Passage fourni -
Par ailleurs, bien loin d’affaiblir ce mouvement, la disparition de cet ayatollah a démontré l’aspect pluridimensionnel d’une opposition que le régime ne pourra pas stopper en frappant à sa tête dès lors qu’elle en a plusieurs. Avant son décès, il était permis de s’interroger sur la réelle popularité de l’ayatollah Montazeri. Celui-ci n’avait pas hésité à s’opposer à l’ayatollah Khomeiny en personne sur la question des exécutions massives à la fin des années quatre-vingt. Cette opposition lui avait d’ailleurs couté toute perspective de remplacer le fondateur de la République islamique au titre de Guide suprême et de vivre reclus à Qom en résidence surveillée.

Données enregistrées -
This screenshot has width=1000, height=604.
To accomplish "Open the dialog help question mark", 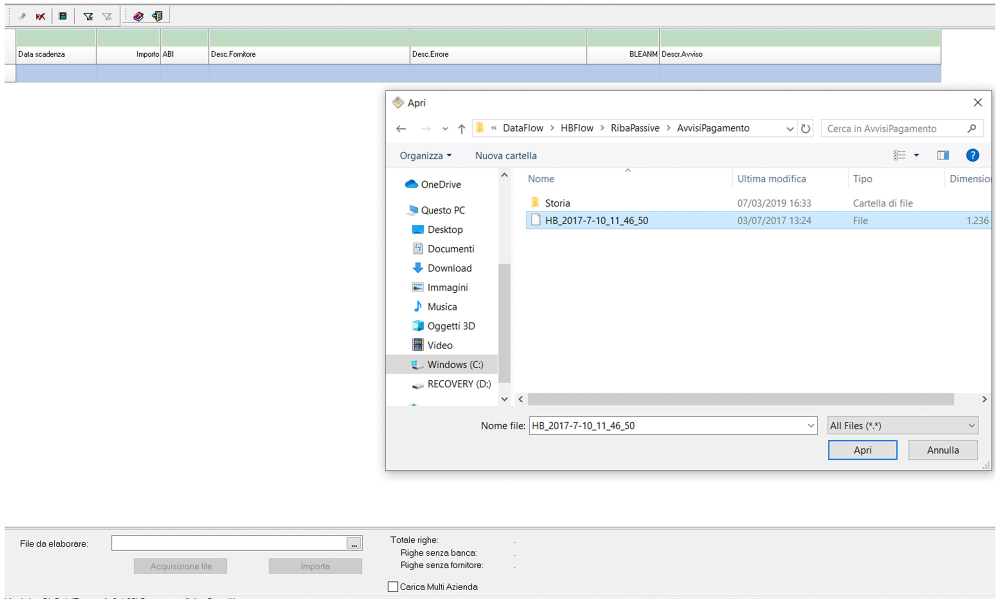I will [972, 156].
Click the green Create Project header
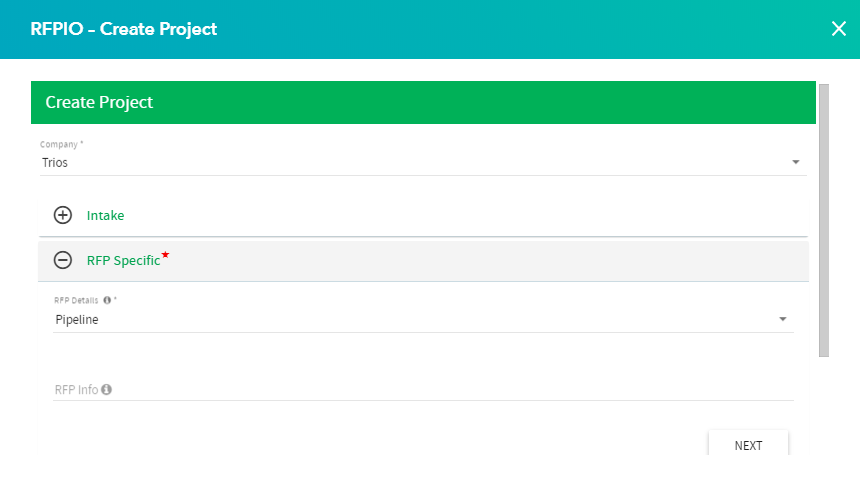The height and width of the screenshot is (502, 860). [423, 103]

Consigne donnée 1 - Reproduisez mot pour mot l'extrait du passage sur l'ayatollah Montazeri qui commence par « Par ailleurs, bien » et se poursuit jusqu'à « en résidence surveillée. ».
Consigne donnée 2 - D'après le passage sur l'ayatollah Montazeri, sur quelle question celui-ci s'était-il opposé à l'ayatollah Khomeiny ?
Consigne donnée 3 - Reprenez le passage sur l'ayatollah Montazeri à la suite de sa dernière phrase et poursuivez-le.

Réponse rédigée 1 -
Par ailleurs, bien loin d’affaiblir ce mouvement, la disparition de cet ayatollah a démontré l’aspect pluridimensionnel d’une opposition que le régime ne pourra pas stopper en frappant à sa tête dès lors qu’elle en a plusieurs. Avant son décès, il était permis de s’interroger sur la réelle popularité de l’ayatollah Montazeri. Celui-ci n’avait pas hésité à s’opposer à l’ayatollah Khomeiny en personne sur la question des exécutions massives à la fin des années quatre-vingt. Cette opposition lui avait d’ailleurs couté toute perspective de remplacer le fondateur de la République islamique au titre de Guide suprême et de vivre reclus à Qom en résidence surveillée.

Réponse rédigée 2 - Sur la question des exécutions massives à la fin des années quatre-vingt.

Réponse rédigée 3 -
Montazeri jouissait du statut de « source d’imitation » (marja taqlid) qui confère au docteur de la loi religieuse chiite un rôle de référence pour les croyants qui décident de suivre son enseignement. Le clergé chiite se singularise par une structure hiérarchique relativement informelle. Dans ce contexte, le croyant peut décider librement de privilégier les enseignements du marja (source d’imitation) qu’il préfère. Il participe alors à un réseau qui, outre ses aspects spirituels, se distingue également par sa dimension socioéconomique grâce aux donations des croyants. Montazeri a ainsi pu s’appuyer sur ce type de fonctionnement traditionnel. L’opposition courageuse de Montazeri aux exécutions sommaires a considérablement limité ses déplacements physiques, qui n’ont pas pu empêcher sa parole de circuler, malgré les campagnes de dénigrement orchestrées contre lui par le régime. L’hommage rendu par une partie non négligeable de la population iranienne lors de sa disparition illustre la pérennité de ces réseaux traditionnels.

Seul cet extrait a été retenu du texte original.